§ **Consignes**
1. Selon l'article sur la proportionnelle, quel jour Bruno Retailleau a-t-il été invité à Matignon ?
2. Reprenez l'article sur la proportionnelle à la suite de sa dernière phrase et poursuivez-en la rédaction.

### Extrait de texte

Le Premier ministre François Bayrou (D) et le ministre de l'Intérieur Bruno Retailleau lors d'une séance de questions au gouvernement, le 29 avril 2025 à l'Assemblée nationale à Paris

Le Premier ministre François Bayrou (D) et le ministre de l'Intérieur Bruno Retailleau lors d'une séance de questions au gouvernement, le 29 avril 2025 à l'Assemblée nationale à Paris - Ludovic MARIN © 2019 AFP

Le ministre de l'Intérieur a beau avoir laissé planer l'hypothèse de sa démission lundi soir sur la question de la proportionnelle, pas grand-monde n'y croit parmi les troupes LR. L'hypothèse d'une démission après les municipales de 2026 semble plus probable.

Bientôt dehors? Invité ce lundi 2 juin à Matignon pour discuter de l'éventuelle mise en place d'un scrutin à la proportionnelle pour les législatives, Bruno Retailleau n'a pas hésité à mettre sa présence au gouvernement dans la balance.

Après avoir étrillé une réforme qui mènerait à "l'impuissance publique", le ministre de l'Intérieur a expliqué que "toutes les options" étaient "ouvertes" si François Bayrou persistait dans cette direction.

Plus un bras de fer qu'une vraie menace

La menace d'une démission n'est qu'à peine voilée pour celui, qui, désormais auréolée de sa large victoire à la tête des Républicains, se sait essentiel au Premier ministre, à la tête d'une coalition très fragile.

Elle a également l'avantage de contenter ses troupes qui ont voté à l'unanimité en bureau politique pour dire non à la proportionnelle. Risque d'instabilité politique permanente à l'Assemblée nationale, crainte de ne jamais réussir à voter les budgets, division par près de trois du nombre de députés LR d'après une simulation calculée par BFMTV...

######
### Contenu des données

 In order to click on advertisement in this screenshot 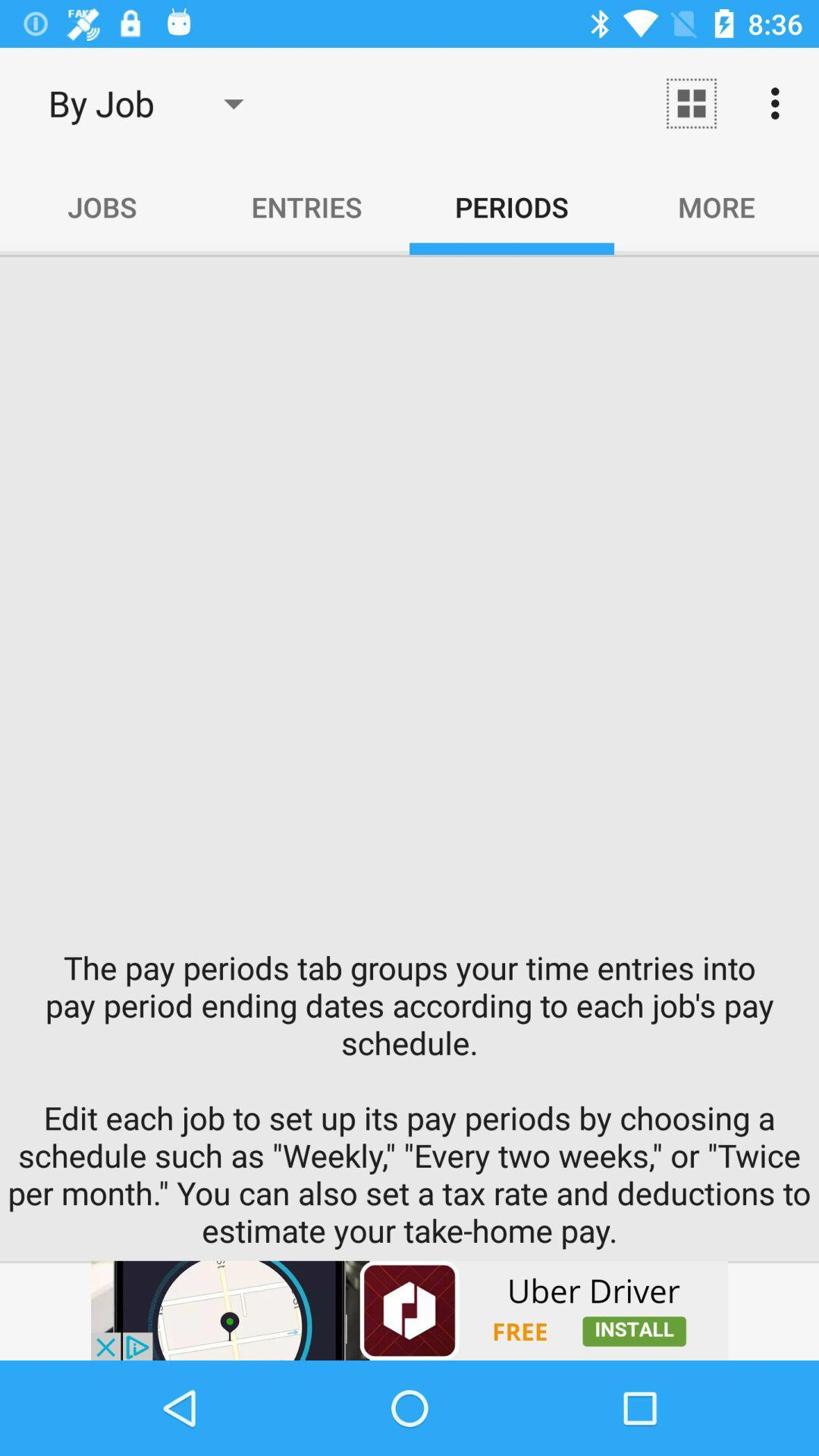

######

§ **Réponses aux consignes**
1. Le lundi 2 juin.

2.
À droite, on assume la mise sous pression de François Bayrou pour qu'il recule sur ce dossier. Mais pas grand-monde ne croit que Bruno Retailleau, qui a déjà évoqué sa démission sur la question de l'accord de 1968 entre la France et l'Algérie sans la mettre à exécution, s'en ira vraiment sur un tel motif.

"C'est un bras de fer qu'on compte gagner mais c'est un sujet très technique, vraiment pas facile à comprendre pour les Français. On ne va quitter le gouvernement pour ça", reconnaît sans phare le député LR Julien Dive auprès de BFMTV.

Une rupture certaine mais un calendrier incertain

Dans le camp de la droite, personne ne doute cependant que le ministre de l'Intérieur finira bien un jour par plier bagage pour acter la rupture avec la macronie et prendre son autonomie d'ici la présidentielle de 2027.

"On partira à un moment parce que rester longtemps, ça voudrait dire être responsable du bilan du Premier ministre qui ne va pas être bon et comptable de celui d'Emmanuel Macron, ce qui est encore pire", assume un sénateur LR.

Reste à trouver le bon tempo pour partir avec plusieurs pistes sur la table, à commencer par la séquence budgétaire à l'automne avec le casse-tête de 40 milliards d'euros d'économies à trouver pour boucler le budget 2026.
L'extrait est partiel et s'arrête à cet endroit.